FORT COLLINS, Colo. - 7NEWS has learned that a self- proclaimed 'Islamist Jihadist' who police say has made threats against the Catholic and Mormon churches from Arizona to Colorado is a former college basketball coach who once worked at the University of Northern Colorado.
Christopher Dewitt Craig, 32, recently came on law enforcement's radar when he was arrested July 10 at Eastern Arizona College.
College spokesman Todd Haynie said Craig interrupted a class by waiving a Bible and asking the instructor if he was Mormon. Craig made derogatory statements about the Catholic and Mormon churches and then went to an administration building and made similar remarks, Haynie said.
Campus police arrested Craig and he was booked into the Graham County Jail on investigation of disorderly conduct, threatening and intimidating and interruption of an educational facility. The district attorney later decided not to file charges and Craig was released on July 15.
Then on July 23, Steamboat Springs police said they received a 911 call about a suspicious man with a shirt wrapped around his head and face, who was driving around a parking lot, while hanging out the car window and videotaping himself.
Arriving officers found a man matching the caller's description who was wearing a camouflage bandana around his face, a white shirt wrapped around his head and dark sunglasses covering his eyes, police said.
Police said the man claimed he was an "Islamic Jihadist," adding that "In a couple weeks everyone will know who I am." The man did not explain what he meant by the statements or make any further comments, police said.
The man was driving a white 2003 Honda Accord with black spray paint on the side reading, "REV 14-7" as well as "YHVH" on the back bumper and hood of the car. On the top of the trunk there is a sticker that reads "F--- the DHS," police said.
"YHVH" is Hebrew for God or deity, authorities said. "DHS" could be a reference to the U.S. Department of Homeland Security.
The Book of Revelations, 14-7, states: "He said with a loud voice, 'Fear God and give Him glory, because the hour of His judgment has come; worship Him who made the heaven and the earth and sea and springs of waters."

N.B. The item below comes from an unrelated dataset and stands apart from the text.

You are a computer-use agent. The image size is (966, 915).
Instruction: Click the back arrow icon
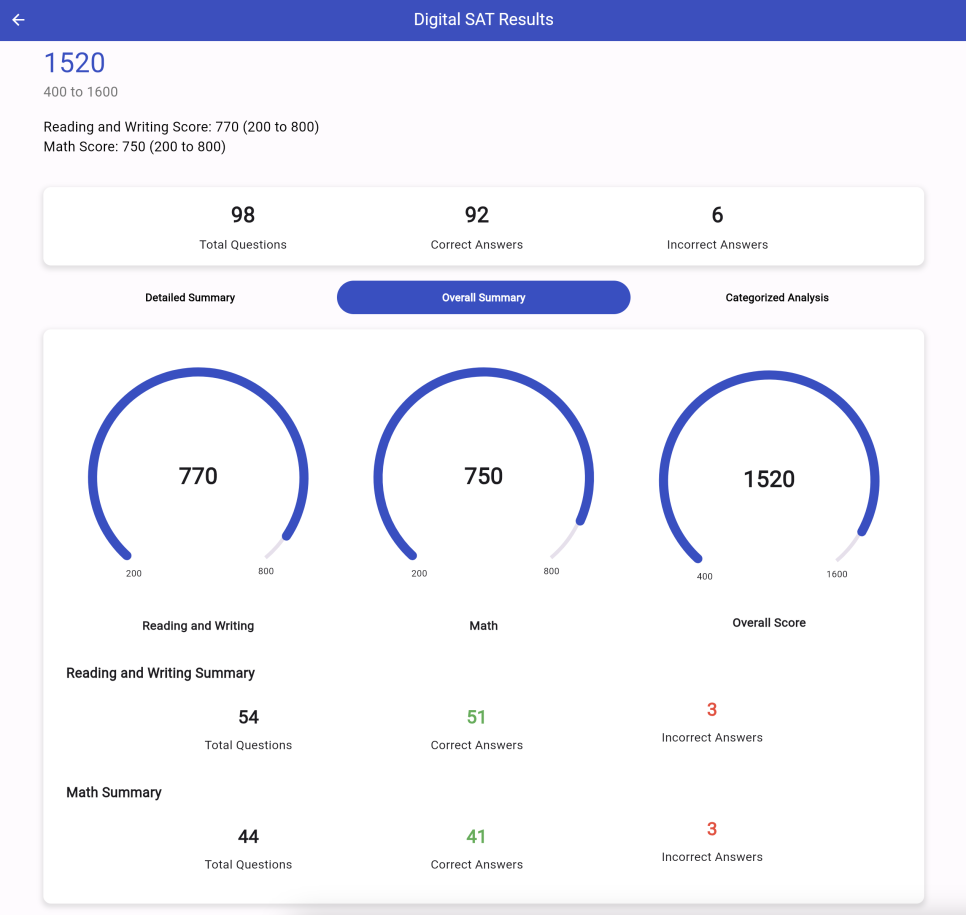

Steamboat Springs police did not identify the man, who was not arrested. But police said they their investigation determined the man was arrested by Eastern Arizona College campus police earlier in the month. Steamboat police also said they'd alerted the FBI and the Colorado Information Analysis Center, which analyzes possible terrorist threats.
7NEWS provided a photo of Craig to Haynie, the Eastern Arizona College spokesman, and he said campus police confirmed that the former college basketball coach was the man they arrested.
In 2010, Craig spent a year as an assistant coach with the UNC bears.
Then he went to Midland College in Texas where he coached two years before resigning in March, citing personal reasons.
Texas newspapers and TV stations reported that Craig had posted online "end of the world prophecies" and wrote that President Barack Obama would be assassinated while in Israel this past spring. He also referred to Obama as a the "anti-Christ" and called Republic presidential candidate Mitt Romney a "false prophet," according to CBS7KOSA.com.
Last weekend, Fort Collins police issued a bulletin warning local churches about the "self- proclaimed 'Islamist Jihadist,' who has made "specific threats" to the Church of Jesus Christ of Latter-day Saints and the Catholic Church.
"The male who has allegedly made these threats is a self- proclaimed 'Islamist Jihadist,'" Fort Collins Police Sgt. Paul Wood wrote in the bulletin.
"In a previous incident, he claimed he was the Arch Angel Michael," Wood wrote. Citing the date of the Steamboat Springs incident, Wood said the man had "threatened that the Mormons and the Catholics would be destroyed in the next two weeks."
Wood told 7NEWS Craig hasn't committed a crime and police have no plans to arrest him. But given the nature of the threats, police wanted to warn the church community to be aware and report any suspicious activity to police.
"With the current climate in the world and terrorism and so on, we couldn't take any chances that we miss this information," Wood said.